Josh Donaldson said he has spent the winter, at least when his 2-month-old daughter Aubrey is asleep, watching reruns of "Survivor." No, it's not the Twins' 2020 highlight film.
Donaldson sat out more than half the nine-week 2020 season, his first under a four-year contract with the Twins, with a recurring calf injury, and when he did play, by the third baseman's own admission during Saturday's online-only TwinsFest, he and the Twins' slugging lineup rarely lived up to their reputation.
"I didn't feel like, offensively, we were playing as well as we anticipated," Donaldson said. "But we still won the division."

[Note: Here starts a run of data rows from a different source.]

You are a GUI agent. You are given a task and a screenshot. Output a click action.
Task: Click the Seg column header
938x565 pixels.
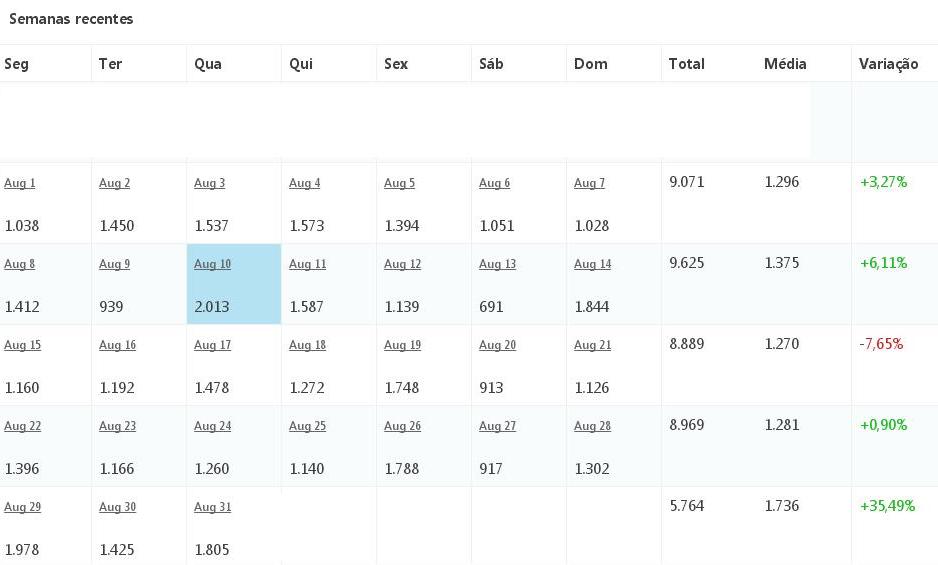point(16,64)
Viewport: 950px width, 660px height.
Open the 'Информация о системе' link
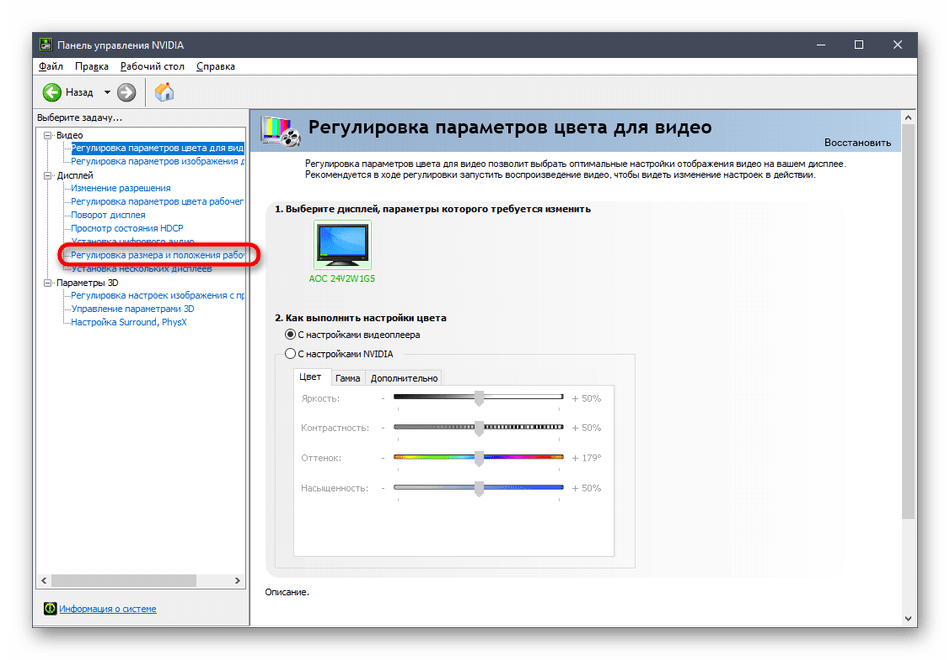[107, 608]
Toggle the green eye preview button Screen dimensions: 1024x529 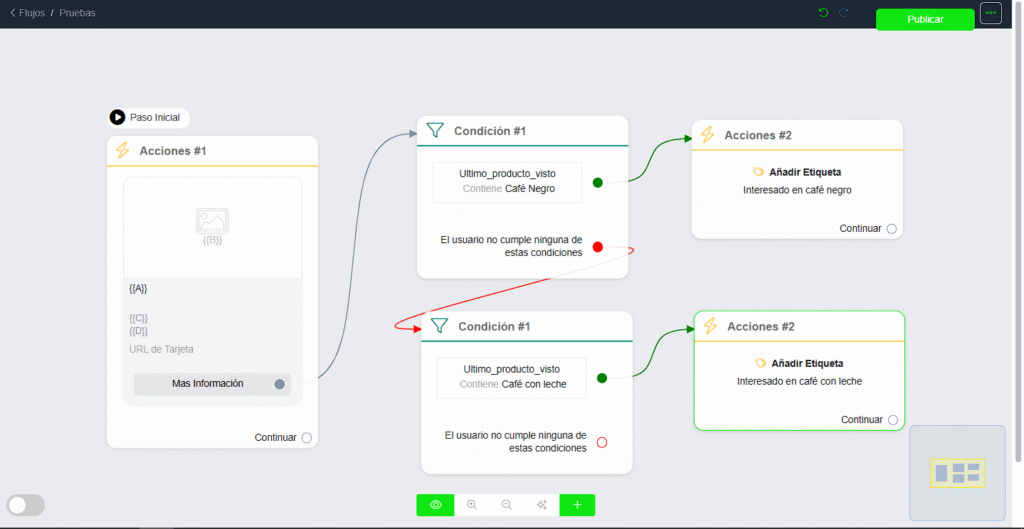click(x=436, y=505)
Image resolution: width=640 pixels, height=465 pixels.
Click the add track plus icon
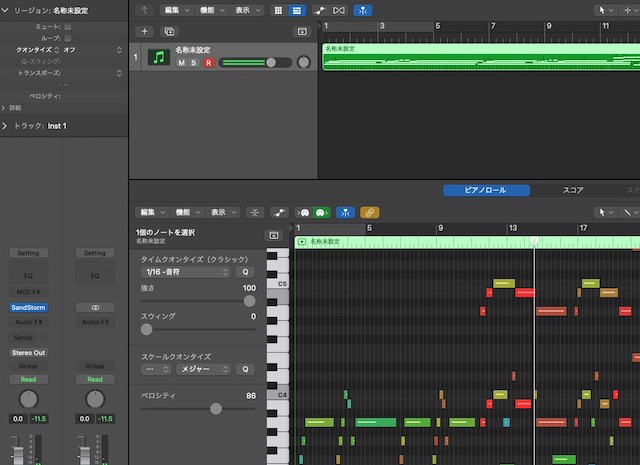click(145, 31)
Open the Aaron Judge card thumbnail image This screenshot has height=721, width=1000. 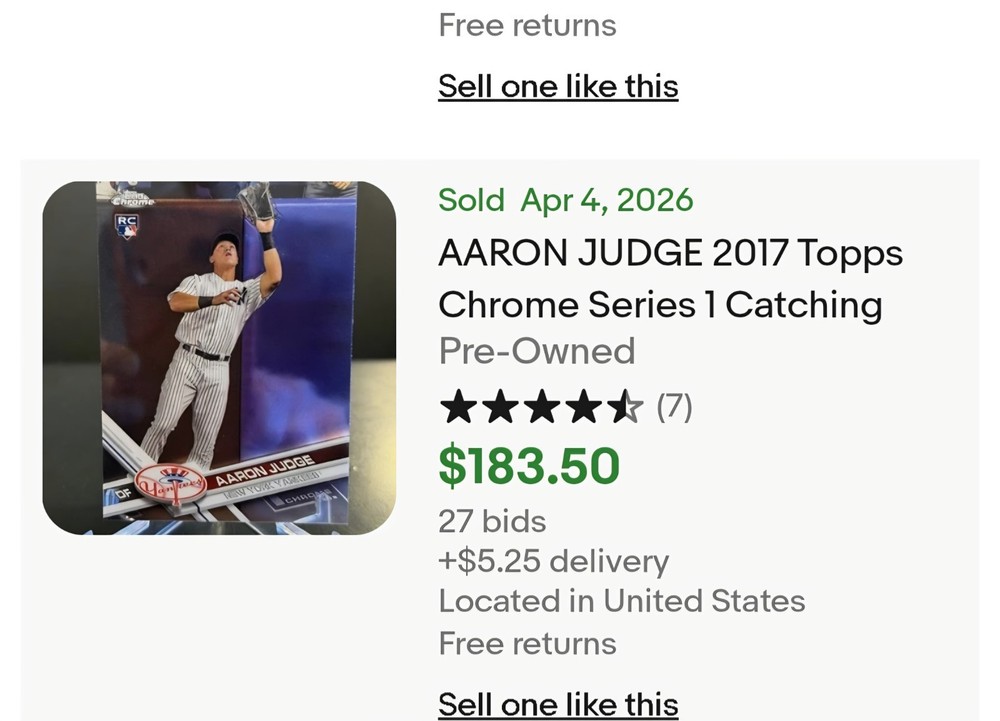[x=219, y=357]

He's got a point. The Twins scored a team-record 5.80 runs per game in 2019, added the former MVP to the top of their lineup — and suffered the biggest one-year falloff in Minnesota history, to just 4.82 runs per game, 10th in the AL. Yet they kept winning anyway, posting only their fourth .600 season, just one win off the previous year's pace.
"It felt like our pitching staff really stepped up," Donaldson said via video call from his Alabama home. "A lot of people were just looking at our team and saying, hey, they're going to have to outslug everybody. But we showed that we had the ability to win close games. Not just by going up there and hitting the home run ball, but by playing good defense, hitting good pitches and having the good bullpen we had last year. We were able to lock some games down."
That doesn't mean he wants to relive last year, starting with the empty stadiums and fabricated atmosphere, which mostly failed to trigger the adrenaline that he thrives on.
"It was a little creepy at times," the 35-year-old veteran said. "Three-two [count], eighth inning, you've got the game on the line and there's nothing going on. You're like, this is so … different."
He hopes he will be, too, and has recently ramped up his workouts in preparation for spring training, which begins for position players in three weeks.